9. If this Agreement is not renewed upon expiration or terminated in advance, Party A may continue to use the works licensed by Party B till the term of license expires. With respect to any work subscribed by any user, Party A may retain such work in the personal shelf of the user on the mobile phone reading platform after the term of license expires.
10. If there is any dispute over the copyright of any work between Party B and the copyright holder and thus Party A has to take down the work from the shelf, Party A shall give full cooperation. However, in order to protect the rights and interests of consumers, with respect to any work subscribed by any user, Party A may retain such work in the personal shelf of the user on the mobile phone reading platform. All liabilities resulting therefrom and all damages and losses suffered by Party A due to such event shall be borne by Party B.
11. In order to protect Party A's information network dissemination right in the works against any infringement, Party A may take such technical measures as digital copyright protection technology for the works licensed by Party B. With respect to the works which Party B grants an exclusive license to Party A, if any third party infringes Party A's exclusive right, Party A may make a claim in its own name or request Party B to take joint actions. In that case, Party B shall give full cooperation and promptly execute and deliver the letter of authorization, litigation documents and other relevant materials as required by Party A.
12. In order to promote and ensure the normal business operations, Party A may establish certain management policies within the scope of the cooperation in the Mobile Phone Reading Business.

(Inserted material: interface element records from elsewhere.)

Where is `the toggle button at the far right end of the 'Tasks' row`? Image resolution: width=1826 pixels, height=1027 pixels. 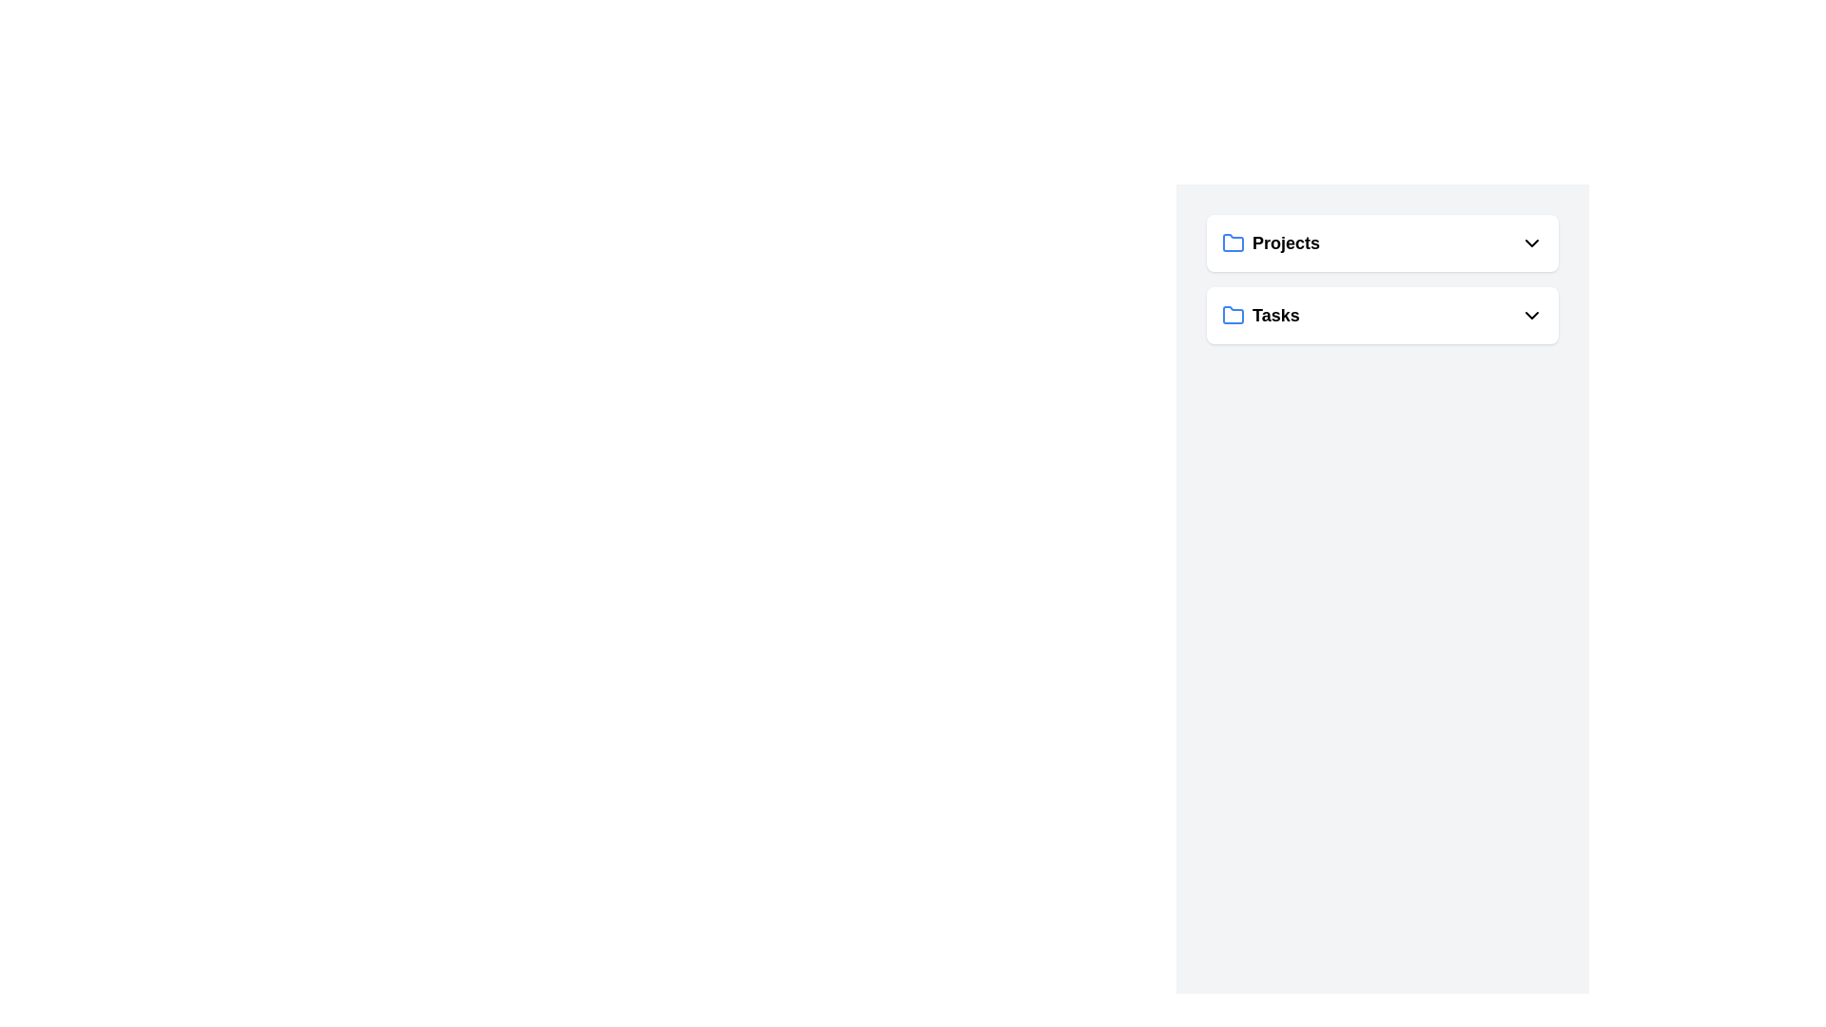 the toggle button at the far right end of the 'Tasks' row is located at coordinates (1532, 314). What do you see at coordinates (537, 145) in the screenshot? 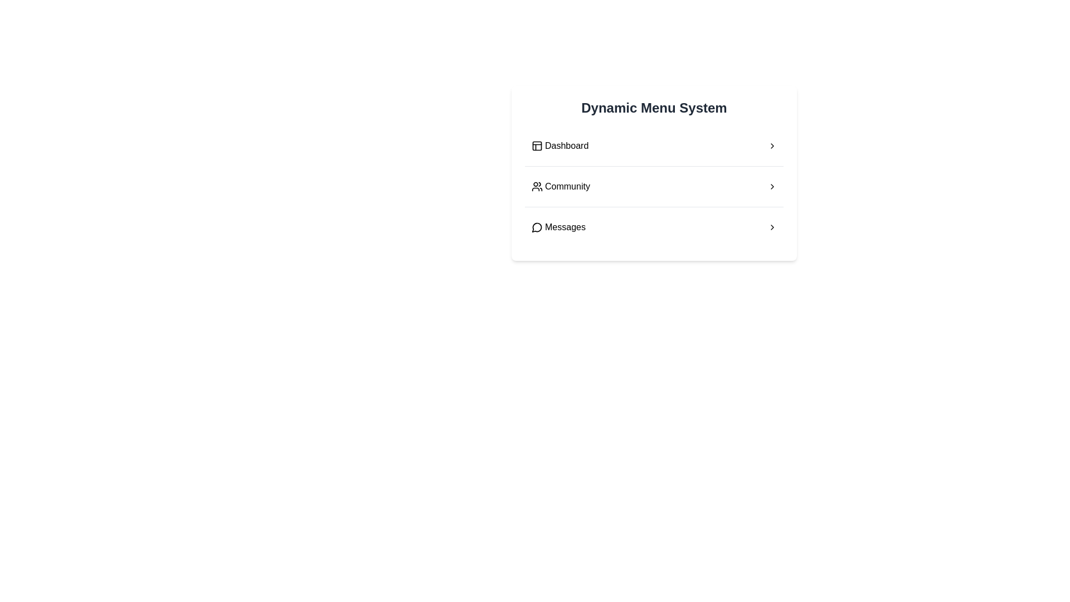
I see `the black rectangular icon with rounded corners located next to the 'Dashboard' text in the menu system` at bounding box center [537, 145].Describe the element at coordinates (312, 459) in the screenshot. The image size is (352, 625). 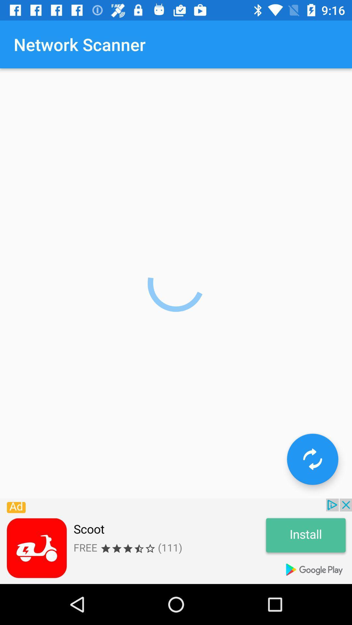
I see `the refresh icon` at that location.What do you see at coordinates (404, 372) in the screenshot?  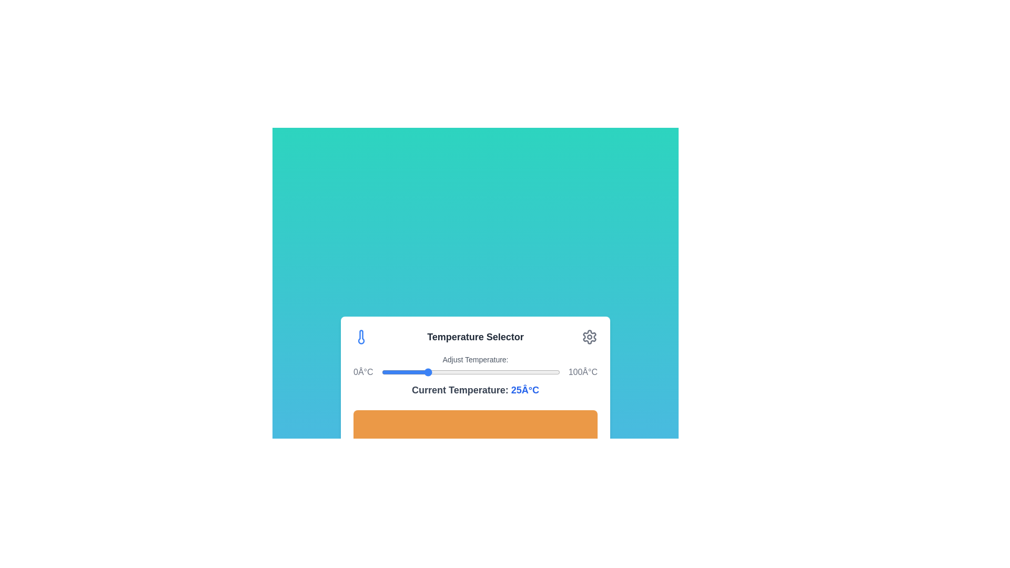 I see `the temperature to 13°C by moving the slider` at bounding box center [404, 372].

If Party A amends any daily management policy, it shall promptly notify Party B of such amendment.
ARTICLE 4 RIGHTS AND OBLIGATIONS OF PARTY B
1. Party B hereby warrants that it owns the information network dissemination right in the works provided by Party B hereunder (if Party B uses any work of which a third party owns the copyright, Party B shall have obtained a license to the information network dissemination right from the third party), and the sub-license thereof; that it has full power and authority to license Party A to use the licensed works in the forms specified herein; and that Party A may sub-license China Mobile Communications Group and China Mobile Communications Co., Ltd. to use the licensed works in the forms specified herein.
2. Party B hereby undertakes that all works (including cover images thereof) it provided hereunder will not infringe any copyright or any other legitimate right of any third party. If any third party makes a claim against Party A and/or China Mobile Communications Group and/or China Mobile Communications Co., Ltd. alleging that use of any of Party B's works (including cover images thereof) by Party A and/or China Mobile Communications Group and/or China Mobile Communications Co., Ltd. infringes its copyright or any other lawful right, Party B shall at its own costs settle the claim and indemnify Party A and/or China Mobile Communications Group and/or China Mobile Communications Co., Ltd. against all damages and losses resulting therefrom.
3. Party B hereby warrants that all works (including cover images thereof) provided hereunder comply with the applicable laws, regulations and national policies, and do not contain any content prohibited by Article 57 of the Telecommunications Regulations.
4. If any work (including cover image thereof) provided by Party B hereunder has any defect of right or contains any unlawful content, Party B shall indemnify Party A against all damages and losses resulting therefrom. In that case, Party A may unilaterally terminate the cooperation between both Parties or any part thereof, and take down all or part of Party B's works from the shelf, and Party B shall indemnify Party A against all damages and losses resulting therefrom. With respect to the works which Party A is granted an exclusive license, Party B shall not otherwise license such works to any third party; otherwise, Party B shall be subject to the liabilities for breach of contract and indemnify Party A against all damages and losses resulting therefrom. In that case, Party A may unilaterally terminate the cooperation between both Parties or any part thereof, and take down all or part of Party B's works from the shelf, and Party B shall indemnify Party A against all damages and losses resulting therefrom.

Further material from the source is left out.